A história da colonização do Brasil tem sido contada quase sempre sob o signo da ruptura e da desqualificação dos povos indígenas. Mesmo com o avanço das pesquisas em outra direção, ainda vale a consideração do historiador brasileiro John Monteiro (1956-2013): “O interesse pela história dos índios se choca com posturas historiográficas arraigadas desde longa data, que desqualificam os índios como atores legítimos ou, quando muito, os deslocam para um passado remoto”.
Essa narrativa ignora que os povos indígenas persistem e que suas memórias, práticas e identidades foram negociadas diante das novas condições sociais e econômicas ao longo das gerações e das linhagens familiares que transmitiram saberes até o presente. A cerâmica paulista é tomada, assim, como testemunho material de uma continuidade invisibilizada, um fio que conecta as práticas de mulheres Tupiniquim de antes da chegada dos europeus à vida cotidiana de comunidades ceramistas contemporâneas no interior e no litoral paulista, a exemplo do Alto Vale do Ribeira (SP).
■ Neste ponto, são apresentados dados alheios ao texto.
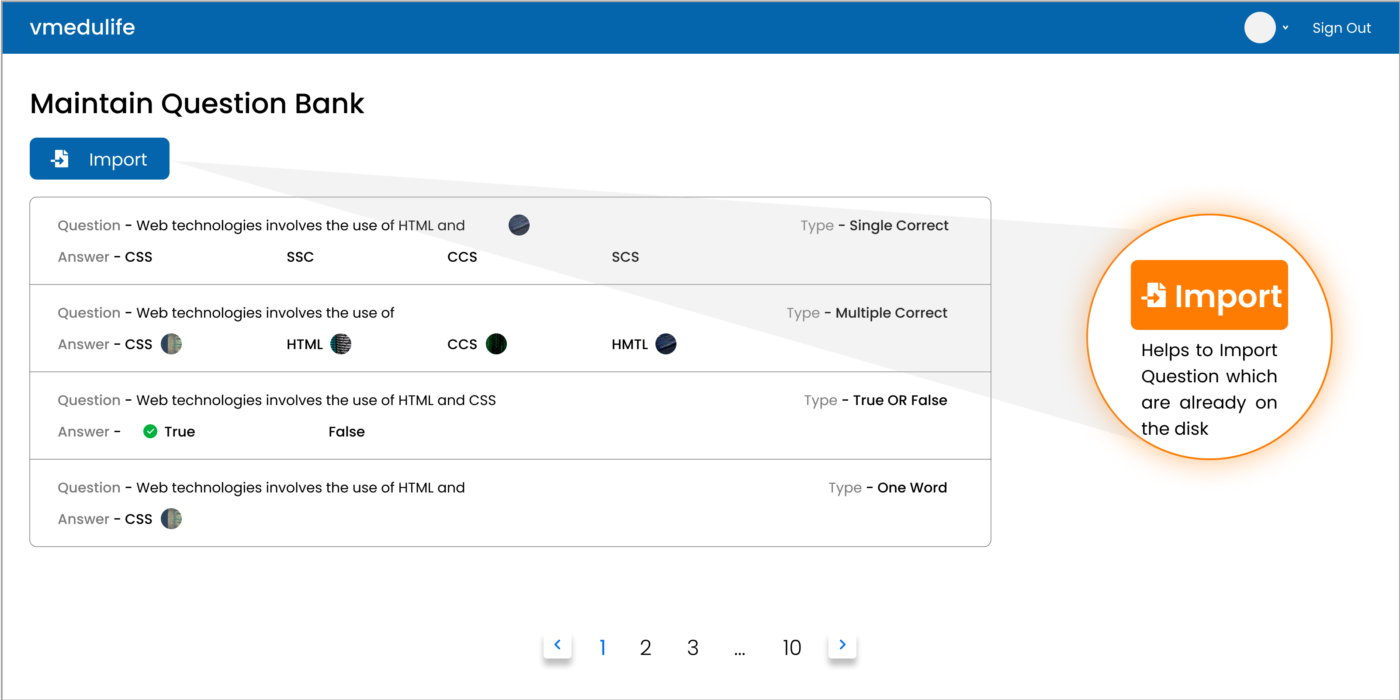Click the image icon next to CSS in Multiple Correct row
Image resolution: width=1400 pixels, height=700 pixels.
coord(171,344)
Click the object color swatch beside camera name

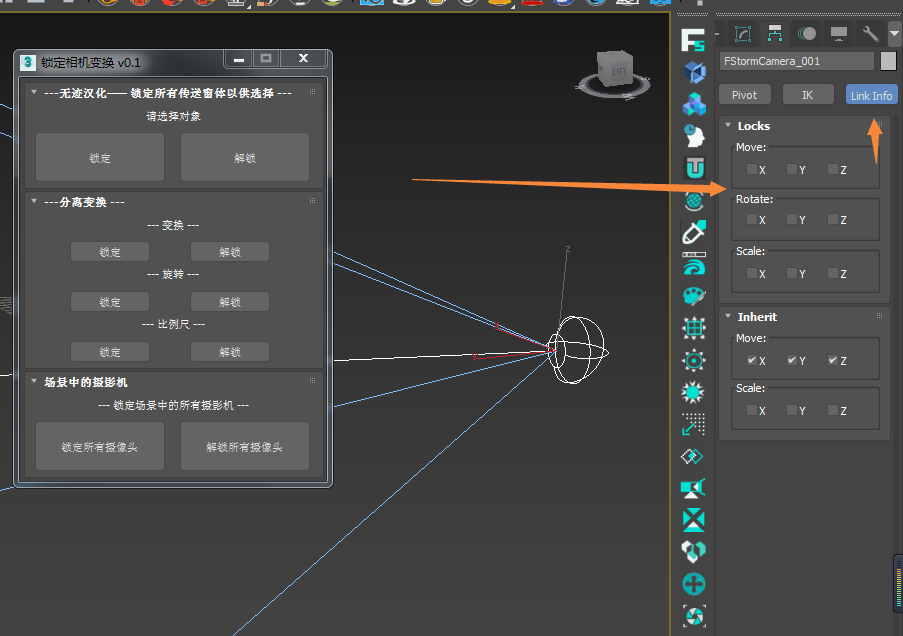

Tal perspectiva contrasta com a tradição historiográfica e arqueológica que dividia o passado em pré-história (indígena) e história (europeia/colonial), o que implicava, na prática, a exclusão dos indígenas do tempo histórico após o chamado ‘contato’. Ao propor uma arqueologia da persistência, busca-se compreender a presença indígena como uma história ininterrupta, reconhecendo que as pessoas e coletivos encontraram maneiras específicas de resistir ao colonialismo.